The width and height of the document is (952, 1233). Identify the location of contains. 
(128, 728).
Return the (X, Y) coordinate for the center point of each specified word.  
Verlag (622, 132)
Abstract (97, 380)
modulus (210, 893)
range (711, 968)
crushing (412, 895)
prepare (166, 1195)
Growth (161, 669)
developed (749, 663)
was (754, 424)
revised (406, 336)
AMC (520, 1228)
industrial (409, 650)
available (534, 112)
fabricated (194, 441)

★ ★ ★

# Requirement:
Can you write out all of the lines above again, swapping "center point" for "midpoint" and leaving everything else unchanged?

# Answer below:
The width and height of the document is (952, 1233). Identify the location of contains. 
(128, 728).
Return the (X, Y) coordinate for the midpoint of each specified word.  
Verlag (622, 132)
Abstract (97, 380)
modulus (210, 893)
range (711, 968)
crushing (412, 895)
prepare (166, 1195)
Growth (161, 669)
developed (749, 663)
was (754, 424)
revised (406, 336)
AMC (520, 1228)
industrial (409, 650)
available (534, 112)
fabricated (194, 441)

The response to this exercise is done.